# What will happen with multiple gradients?

Hi.

This is probably not a common use case, but I am having this issue now. I try to understand how the network is going to update when there are multiple gradients.

In my case, given 2 networks: a_network and b_network, the loss function is defined as

`loss = b - a`

where b is computed by b_network (using outputs from a_network) and a is computed by a_network.
We also need to perform sampling:
(1) sampling a_network M times
(2) for each samples from a_network, sampling b_network N times

The Pseudo-code (sorry that the actual code is very large):

``````#b_network is pre-trained and no updates during this training
for param in b_network.parameters():

a_sampling_times = M
b_sampling_times = N

#do sampling with a_network
for _ in range(a_sampling_times):
a_network_outputs = a_network(inputs)
a_network_samples = a_network_sampling(a_network_outputs)
a_network_loss = a_network_compute_loss(a_network_outputs)

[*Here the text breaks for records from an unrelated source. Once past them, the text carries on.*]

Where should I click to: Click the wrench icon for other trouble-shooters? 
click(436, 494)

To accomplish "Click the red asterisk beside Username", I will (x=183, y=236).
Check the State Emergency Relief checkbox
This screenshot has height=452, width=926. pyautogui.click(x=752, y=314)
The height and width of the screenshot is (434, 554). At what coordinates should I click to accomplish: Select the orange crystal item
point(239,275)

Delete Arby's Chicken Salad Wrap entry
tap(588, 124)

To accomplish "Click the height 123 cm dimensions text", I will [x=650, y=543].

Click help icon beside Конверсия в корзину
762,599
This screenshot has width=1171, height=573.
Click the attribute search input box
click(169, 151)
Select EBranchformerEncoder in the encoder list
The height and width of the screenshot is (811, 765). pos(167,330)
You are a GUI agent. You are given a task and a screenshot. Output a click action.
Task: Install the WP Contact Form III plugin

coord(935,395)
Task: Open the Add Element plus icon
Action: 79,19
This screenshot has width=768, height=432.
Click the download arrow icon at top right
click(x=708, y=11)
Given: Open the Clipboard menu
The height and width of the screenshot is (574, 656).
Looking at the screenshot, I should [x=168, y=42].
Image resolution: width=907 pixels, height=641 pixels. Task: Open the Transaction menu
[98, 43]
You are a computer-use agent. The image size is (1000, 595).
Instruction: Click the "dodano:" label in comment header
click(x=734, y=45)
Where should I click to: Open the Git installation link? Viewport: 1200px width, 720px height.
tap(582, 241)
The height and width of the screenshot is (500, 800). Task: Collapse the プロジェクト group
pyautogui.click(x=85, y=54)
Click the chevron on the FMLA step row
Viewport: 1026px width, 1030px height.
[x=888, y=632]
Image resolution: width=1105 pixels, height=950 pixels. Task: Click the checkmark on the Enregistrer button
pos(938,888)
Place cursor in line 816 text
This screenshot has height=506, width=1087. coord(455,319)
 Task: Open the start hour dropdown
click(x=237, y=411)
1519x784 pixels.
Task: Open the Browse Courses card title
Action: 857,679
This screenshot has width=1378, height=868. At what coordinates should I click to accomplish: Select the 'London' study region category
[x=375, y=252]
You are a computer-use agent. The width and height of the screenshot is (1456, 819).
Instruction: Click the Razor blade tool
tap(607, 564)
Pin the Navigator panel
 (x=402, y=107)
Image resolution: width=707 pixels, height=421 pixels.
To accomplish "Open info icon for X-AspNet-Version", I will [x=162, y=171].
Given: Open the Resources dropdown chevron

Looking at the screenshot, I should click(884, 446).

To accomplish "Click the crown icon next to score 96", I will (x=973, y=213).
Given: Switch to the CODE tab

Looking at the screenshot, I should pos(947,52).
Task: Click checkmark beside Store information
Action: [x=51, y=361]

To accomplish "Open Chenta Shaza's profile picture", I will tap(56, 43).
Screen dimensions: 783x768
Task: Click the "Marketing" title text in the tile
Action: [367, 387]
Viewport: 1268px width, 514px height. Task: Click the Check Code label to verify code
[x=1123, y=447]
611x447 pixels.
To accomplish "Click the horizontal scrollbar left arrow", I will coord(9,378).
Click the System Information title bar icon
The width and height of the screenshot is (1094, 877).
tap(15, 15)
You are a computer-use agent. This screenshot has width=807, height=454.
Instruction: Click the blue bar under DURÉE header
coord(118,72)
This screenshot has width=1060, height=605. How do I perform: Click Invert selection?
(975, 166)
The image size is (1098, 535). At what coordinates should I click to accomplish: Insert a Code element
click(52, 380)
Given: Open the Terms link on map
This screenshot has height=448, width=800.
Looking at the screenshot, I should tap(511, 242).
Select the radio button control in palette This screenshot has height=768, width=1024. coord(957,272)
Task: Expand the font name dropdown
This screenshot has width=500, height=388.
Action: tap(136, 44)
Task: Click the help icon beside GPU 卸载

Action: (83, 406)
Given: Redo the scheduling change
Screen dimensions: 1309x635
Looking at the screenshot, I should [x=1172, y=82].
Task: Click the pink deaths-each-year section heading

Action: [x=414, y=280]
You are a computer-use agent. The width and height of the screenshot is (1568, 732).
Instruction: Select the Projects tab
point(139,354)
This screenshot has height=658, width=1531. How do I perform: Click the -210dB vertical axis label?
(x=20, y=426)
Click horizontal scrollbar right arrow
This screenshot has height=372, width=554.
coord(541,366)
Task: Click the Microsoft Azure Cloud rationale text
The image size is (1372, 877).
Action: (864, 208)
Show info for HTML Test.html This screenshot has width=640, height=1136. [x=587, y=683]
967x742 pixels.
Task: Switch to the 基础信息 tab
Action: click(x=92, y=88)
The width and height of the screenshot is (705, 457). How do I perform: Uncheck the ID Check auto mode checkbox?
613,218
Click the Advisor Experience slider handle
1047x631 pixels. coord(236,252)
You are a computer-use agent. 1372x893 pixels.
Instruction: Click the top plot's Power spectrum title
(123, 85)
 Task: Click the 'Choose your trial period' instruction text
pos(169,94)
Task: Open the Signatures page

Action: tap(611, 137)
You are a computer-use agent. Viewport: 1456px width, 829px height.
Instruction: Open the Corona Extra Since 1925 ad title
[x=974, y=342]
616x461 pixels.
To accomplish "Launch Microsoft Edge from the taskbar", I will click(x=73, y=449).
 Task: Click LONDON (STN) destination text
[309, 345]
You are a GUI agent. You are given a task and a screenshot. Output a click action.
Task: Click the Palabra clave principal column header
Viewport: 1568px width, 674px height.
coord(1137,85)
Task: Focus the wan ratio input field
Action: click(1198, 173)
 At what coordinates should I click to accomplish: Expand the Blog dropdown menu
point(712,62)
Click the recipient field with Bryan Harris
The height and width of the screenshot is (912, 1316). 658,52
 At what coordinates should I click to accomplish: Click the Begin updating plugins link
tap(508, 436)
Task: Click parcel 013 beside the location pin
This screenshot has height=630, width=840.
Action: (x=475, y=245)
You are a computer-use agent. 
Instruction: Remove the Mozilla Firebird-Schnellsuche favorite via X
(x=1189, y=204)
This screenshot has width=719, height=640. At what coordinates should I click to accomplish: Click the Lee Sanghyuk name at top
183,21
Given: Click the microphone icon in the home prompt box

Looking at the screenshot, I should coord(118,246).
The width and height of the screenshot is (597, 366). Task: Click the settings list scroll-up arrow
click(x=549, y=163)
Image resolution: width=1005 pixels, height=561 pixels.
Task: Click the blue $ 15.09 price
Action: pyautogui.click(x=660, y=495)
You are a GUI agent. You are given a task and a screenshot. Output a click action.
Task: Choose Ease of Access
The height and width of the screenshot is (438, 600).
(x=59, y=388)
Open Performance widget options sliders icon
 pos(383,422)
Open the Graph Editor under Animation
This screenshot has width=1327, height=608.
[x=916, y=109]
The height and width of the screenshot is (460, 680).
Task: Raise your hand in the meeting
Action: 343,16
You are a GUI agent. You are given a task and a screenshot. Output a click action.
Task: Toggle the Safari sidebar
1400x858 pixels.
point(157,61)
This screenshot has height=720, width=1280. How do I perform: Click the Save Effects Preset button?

#do sampling with b_network
for b_sampling_time in range(b_sampling_times):
b_network_outputs = b_network(a_network_outputs)
b_network_loss = b_network_compute_loss(b_network_outputs, a_network_outputs)
#the loss function
loss = b_network_loss - a_network_loss
if b_sampling_time == b_sampling_times:
loss.backward()
else:
loss.backward(retain_graph=True)

optimizer.step()
``````

With `retain_graph=True`, the gradients of a_network_loss will be computed N times. What will happen when `optimizer.step()` is called? How are the network’s parameters going to be updated with those N gradients?

Thanks

By default the gradients will be accumulated.
If you call `N` times `backward` on your output, the `N` gradients will be summed in for your parameters.

``````w = nn.Parameter(torch.ones(1))
x = torch.ones(1) * 2

for _ in range(3):
output = x * w
output.backward()